In my last post I wrote about the way in which our own anxieties can will into being the very behaviors we most dread in our students, through the process of emotional contagion.

In their book How to Talk So Little Kids Can Listen, Joanna Faber and Julie King write, “The point is that we can’t behave right when we don’t feel right. And kids can’t behave right when they don’t feel right. If we don’t take care of their feelings first, we have little chance of engaging their cooperation. All we’ll have left going for us is our ability to use greater force.”

The authors are talking about addressing kids’ feelings first before addressing their behavior. But once we understand the concept of emotional contagion, we also understand that addressing our own emotions and anxieties is equally important.

How do we do that?

There is no one universal fix, unfortunately.
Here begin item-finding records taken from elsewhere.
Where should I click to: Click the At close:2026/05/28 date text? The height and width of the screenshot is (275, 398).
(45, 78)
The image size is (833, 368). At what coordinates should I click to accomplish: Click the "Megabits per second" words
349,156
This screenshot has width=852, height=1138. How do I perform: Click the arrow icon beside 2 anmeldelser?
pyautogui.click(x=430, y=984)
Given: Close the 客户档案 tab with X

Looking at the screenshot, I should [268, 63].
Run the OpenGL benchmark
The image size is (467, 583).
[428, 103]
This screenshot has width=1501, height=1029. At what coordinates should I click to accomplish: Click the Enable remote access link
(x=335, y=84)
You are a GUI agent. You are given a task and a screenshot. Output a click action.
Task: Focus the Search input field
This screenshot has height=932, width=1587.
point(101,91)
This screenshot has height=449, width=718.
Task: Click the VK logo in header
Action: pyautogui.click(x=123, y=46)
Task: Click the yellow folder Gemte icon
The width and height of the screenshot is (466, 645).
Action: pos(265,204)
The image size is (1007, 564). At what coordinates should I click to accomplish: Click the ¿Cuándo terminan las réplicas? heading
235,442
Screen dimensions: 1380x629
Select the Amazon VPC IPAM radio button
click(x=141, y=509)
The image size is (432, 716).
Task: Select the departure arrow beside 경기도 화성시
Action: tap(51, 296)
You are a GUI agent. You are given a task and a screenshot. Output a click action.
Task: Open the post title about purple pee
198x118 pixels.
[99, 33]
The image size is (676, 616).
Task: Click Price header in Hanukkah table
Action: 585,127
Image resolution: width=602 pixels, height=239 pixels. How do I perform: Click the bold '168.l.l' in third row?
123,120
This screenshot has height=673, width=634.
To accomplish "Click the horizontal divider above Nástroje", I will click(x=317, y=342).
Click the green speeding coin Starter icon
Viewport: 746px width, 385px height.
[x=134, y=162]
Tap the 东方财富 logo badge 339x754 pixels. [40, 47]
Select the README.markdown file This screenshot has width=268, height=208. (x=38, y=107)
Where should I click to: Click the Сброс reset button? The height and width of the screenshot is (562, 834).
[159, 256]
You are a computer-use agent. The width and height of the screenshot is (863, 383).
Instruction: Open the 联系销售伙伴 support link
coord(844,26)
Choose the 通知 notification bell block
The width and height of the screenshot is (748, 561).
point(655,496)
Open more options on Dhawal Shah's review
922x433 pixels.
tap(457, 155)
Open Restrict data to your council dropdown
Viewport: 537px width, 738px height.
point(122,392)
Each of us has our own “triggers” in the classroom, the situations that bring our anxieties to the surface. But in thinking about my own experiences and the experiences of teachers I’ve known and worked with, here are a couple of tips:

  1. Overplan. Novice teachers often have an understandably tenuous grip on classroom management. With a solid, engaging lesson, they can make it through, but the idea of unstructured time can set their hearts racing. By building extensions and challenges into the end of a lesson, you can eliminate the possibility of finishing a lesson too early. But make sure that if you’re adding, you’re adding on to the end, not the beginning or middle; fear of not finishing a lesson can be just as anxiety-provoking, and when students sense you’re rushing, they may become tense and agitated.
  2. Plan for struggles. little bit of frustration in a well-designed task can be productive; a task that asks for more than students can currently handle without the proper supports can lead to chaos in the classroom. Teachers feel like they are putting out fires as they address the same difficulty over and over with different students. Instead, think about any area where a student might struggle and create a pre-made resource that addresses it. When a student raises their hand and says, “I don’t get ____,” you can say, “Grab one of the blue slips from the center of the table.” Explain beforehand what resources are available for struggling students. You will now be able to relax knowing you have your bases covered and be more present for students who might genuinely need to work with you one on one.
  3. Have a system, stick to the system. Write down the top three (or five, or ten…) things that frustrate or annoy you (e.g., how students enter the room, students who call out, bathroom requests during a mini-lesson, etc.). Create a system or policy for each, and over time teach and stick to the system. Students will learn the systems and when they forget, you can use a simple cue to the remind them. Note: when creating your systems, choose the option that gives the students the most autonomy possible while still remaining appropriate or acceptable to you. Contrary to what you might think, students will not feel they are being “micro-managed”; in fact, they will prefer organized and clear expectations, as long as the systems are not overly restrictive and are age-appropriate.